• **TASK INSTRUCTIONS**
Copy these rows verbatim, beginning at the line containing "The width and height of the screenshot is (1512, 790)." and continuing through the last row.

<<<<

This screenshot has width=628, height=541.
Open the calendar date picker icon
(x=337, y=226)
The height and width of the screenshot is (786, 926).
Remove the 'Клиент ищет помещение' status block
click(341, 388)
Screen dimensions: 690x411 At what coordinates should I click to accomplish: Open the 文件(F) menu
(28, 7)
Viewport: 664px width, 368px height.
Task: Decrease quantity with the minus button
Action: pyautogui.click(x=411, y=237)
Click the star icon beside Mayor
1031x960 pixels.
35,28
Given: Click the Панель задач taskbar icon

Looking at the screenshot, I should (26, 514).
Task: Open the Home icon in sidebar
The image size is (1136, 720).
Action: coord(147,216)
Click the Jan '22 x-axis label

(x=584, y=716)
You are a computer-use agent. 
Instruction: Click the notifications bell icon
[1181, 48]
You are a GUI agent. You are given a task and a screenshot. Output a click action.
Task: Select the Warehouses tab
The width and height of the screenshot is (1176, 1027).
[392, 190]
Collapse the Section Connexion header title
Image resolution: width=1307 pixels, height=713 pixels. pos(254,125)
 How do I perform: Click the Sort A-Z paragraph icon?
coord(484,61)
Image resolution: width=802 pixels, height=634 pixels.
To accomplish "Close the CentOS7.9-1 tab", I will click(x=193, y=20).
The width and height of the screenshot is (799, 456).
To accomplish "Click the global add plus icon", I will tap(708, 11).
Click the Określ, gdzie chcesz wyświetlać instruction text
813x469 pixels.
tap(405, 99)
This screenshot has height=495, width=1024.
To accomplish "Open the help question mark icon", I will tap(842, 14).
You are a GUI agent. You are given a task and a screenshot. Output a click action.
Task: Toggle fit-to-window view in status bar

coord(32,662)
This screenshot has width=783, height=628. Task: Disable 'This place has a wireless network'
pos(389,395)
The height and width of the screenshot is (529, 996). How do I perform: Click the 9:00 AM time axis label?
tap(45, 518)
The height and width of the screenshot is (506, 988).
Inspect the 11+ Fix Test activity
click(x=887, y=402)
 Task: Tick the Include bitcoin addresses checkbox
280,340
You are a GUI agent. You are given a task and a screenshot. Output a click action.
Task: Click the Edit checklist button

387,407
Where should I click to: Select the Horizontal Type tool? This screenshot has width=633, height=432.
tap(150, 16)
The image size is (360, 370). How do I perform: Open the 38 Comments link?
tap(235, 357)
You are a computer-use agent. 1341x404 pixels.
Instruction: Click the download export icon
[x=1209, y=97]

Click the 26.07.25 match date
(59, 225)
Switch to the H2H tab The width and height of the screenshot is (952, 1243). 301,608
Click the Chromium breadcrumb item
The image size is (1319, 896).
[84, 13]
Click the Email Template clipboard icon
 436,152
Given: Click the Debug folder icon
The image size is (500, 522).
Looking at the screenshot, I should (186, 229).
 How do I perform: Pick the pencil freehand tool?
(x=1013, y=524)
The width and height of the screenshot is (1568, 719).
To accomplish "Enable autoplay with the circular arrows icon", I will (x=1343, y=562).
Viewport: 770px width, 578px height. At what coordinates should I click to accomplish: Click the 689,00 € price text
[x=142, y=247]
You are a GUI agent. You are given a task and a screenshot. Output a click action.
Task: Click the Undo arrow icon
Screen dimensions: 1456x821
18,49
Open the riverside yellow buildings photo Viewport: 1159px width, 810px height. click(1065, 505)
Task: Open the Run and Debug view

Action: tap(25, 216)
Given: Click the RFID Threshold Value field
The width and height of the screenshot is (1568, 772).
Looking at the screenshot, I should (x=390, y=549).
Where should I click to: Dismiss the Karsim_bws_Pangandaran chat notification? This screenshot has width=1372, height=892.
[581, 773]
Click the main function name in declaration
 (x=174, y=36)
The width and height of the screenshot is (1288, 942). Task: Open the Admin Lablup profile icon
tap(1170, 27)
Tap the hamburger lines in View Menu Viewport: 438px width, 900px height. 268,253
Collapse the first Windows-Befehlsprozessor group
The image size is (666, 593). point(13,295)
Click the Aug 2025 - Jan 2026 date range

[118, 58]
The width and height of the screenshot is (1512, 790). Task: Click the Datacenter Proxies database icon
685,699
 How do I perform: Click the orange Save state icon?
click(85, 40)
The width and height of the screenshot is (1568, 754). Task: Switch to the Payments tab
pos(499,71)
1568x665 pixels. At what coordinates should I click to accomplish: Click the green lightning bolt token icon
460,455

>>>>

• **RESULT FOR THIS TASK**
The width and height of the screenshot is (1512, 790). Task: Click the Datacenter Proxies database icon
685,699
 How do I perform: Click the orange Save state icon?
click(85, 40)
The width and height of the screenshot is (1568, 754). Task: Switch to the Payments tab
pos(499,71)
1568x665 pixels. At what coordinates should I click to accomplish: Click the green lightning bolt token icon
460,455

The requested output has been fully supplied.